Review: “Camp Sacrifice,” Ike Hamill

Pros: Interesting characters and twists
Cons: One part I didn’t understand
Rating: 4 out of 5

In Ike Hamill’s Camp Sacrifice, we’re introduced to a bunch of adults who decided to stay at a camp for a while. They’ve talked themselves and each other into telling scary stories around the campfire. The stories must be true and must be from the teller’s life, and the campers are spreading the telling out over a number of days. Many of the tales contain a dollop of the supernatural, which clearly most of the campers don’t believe in, but they’ve agreed not to tear apart each other’s stories. As it turns out, their telling of tales is having a strange effect on the camp as well as the campers, and someone has an agenda to fulfill.

 

I enjoyed Camp Sacrifice quite a bit. The tales around the campfire are sufficiently engrossing, and some of them have fascinating, well, side effects. The characters have depth, even the grumpy, semi-senile Cliff.
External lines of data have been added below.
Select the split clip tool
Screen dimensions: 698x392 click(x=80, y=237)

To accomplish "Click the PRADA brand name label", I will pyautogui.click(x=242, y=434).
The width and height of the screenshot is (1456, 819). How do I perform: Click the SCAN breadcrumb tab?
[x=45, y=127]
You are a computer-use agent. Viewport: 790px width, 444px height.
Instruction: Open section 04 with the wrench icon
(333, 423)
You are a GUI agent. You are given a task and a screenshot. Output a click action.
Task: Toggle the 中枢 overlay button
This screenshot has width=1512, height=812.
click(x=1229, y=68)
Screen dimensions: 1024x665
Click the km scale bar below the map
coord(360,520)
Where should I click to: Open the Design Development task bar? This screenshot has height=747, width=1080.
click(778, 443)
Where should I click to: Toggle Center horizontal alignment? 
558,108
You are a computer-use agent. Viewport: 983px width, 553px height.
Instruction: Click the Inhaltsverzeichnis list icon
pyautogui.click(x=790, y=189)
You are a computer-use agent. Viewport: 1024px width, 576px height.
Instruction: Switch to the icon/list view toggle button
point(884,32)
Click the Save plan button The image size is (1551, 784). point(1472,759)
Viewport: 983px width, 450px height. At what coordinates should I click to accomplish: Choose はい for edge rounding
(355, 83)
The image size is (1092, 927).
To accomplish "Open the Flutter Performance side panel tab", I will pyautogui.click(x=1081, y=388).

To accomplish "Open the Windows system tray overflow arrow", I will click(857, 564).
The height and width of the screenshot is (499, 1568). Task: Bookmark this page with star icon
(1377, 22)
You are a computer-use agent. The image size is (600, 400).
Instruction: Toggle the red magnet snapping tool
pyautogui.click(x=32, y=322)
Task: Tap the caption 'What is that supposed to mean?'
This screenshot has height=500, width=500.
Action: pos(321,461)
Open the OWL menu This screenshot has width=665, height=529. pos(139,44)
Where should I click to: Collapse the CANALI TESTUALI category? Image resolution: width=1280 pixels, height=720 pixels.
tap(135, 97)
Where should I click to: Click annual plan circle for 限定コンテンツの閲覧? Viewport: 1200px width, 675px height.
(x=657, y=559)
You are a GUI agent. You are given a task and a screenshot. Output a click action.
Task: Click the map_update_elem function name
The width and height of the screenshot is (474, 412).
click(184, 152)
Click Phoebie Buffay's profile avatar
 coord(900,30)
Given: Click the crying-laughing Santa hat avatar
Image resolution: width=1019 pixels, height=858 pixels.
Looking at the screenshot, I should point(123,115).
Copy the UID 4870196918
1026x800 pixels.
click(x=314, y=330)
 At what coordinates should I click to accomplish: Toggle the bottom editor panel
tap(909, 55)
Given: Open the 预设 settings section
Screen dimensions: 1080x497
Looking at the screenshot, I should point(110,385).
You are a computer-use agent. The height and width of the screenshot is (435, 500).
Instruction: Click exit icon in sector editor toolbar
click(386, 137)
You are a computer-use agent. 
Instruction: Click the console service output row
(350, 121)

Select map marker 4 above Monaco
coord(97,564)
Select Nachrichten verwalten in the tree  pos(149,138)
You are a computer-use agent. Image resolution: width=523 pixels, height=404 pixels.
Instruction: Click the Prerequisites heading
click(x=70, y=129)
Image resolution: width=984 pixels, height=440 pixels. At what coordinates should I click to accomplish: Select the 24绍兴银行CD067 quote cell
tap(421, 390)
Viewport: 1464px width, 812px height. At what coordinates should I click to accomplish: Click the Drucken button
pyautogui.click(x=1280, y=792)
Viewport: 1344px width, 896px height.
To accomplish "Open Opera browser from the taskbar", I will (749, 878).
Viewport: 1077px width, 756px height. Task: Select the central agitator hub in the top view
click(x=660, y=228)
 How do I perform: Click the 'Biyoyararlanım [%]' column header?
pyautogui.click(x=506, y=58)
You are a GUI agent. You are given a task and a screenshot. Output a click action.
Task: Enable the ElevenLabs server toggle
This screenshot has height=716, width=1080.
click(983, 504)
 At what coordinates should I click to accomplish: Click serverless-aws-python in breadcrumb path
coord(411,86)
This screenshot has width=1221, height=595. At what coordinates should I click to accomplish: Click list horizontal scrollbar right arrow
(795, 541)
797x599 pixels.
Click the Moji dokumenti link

There’s a fair amount of blood and some mutilation, but it isn’t overdone–it makes sense in the context of the story, and isn’t the primary source of horror.

Odd things start happening in addition to the stories themselves. A sort of ‘imp’ attacks people. One man disappears into the water. An old tale about a local haunting takes on new life. Someone seems to be performing ritualistic sacrifices in the area. The pacing works; the campfire tales provide a nice up-and-down, followed by a more complex tale that draws and expands on those tales and the supernatural traces within and around them. I’ve read a handful of Hamill’s books by now, and this is one of my favorites. The plot agenda that one character has kept me glued to the pages.

I can’t really talk about anything else without risking spoilers. Suffice it to say, the campfire stories on their own are fun, and when combined with the rest of the plot the whole thing engaged me quite thoroughly. Hamill excels at taking his tales a step or two further than I’d expect from most authors.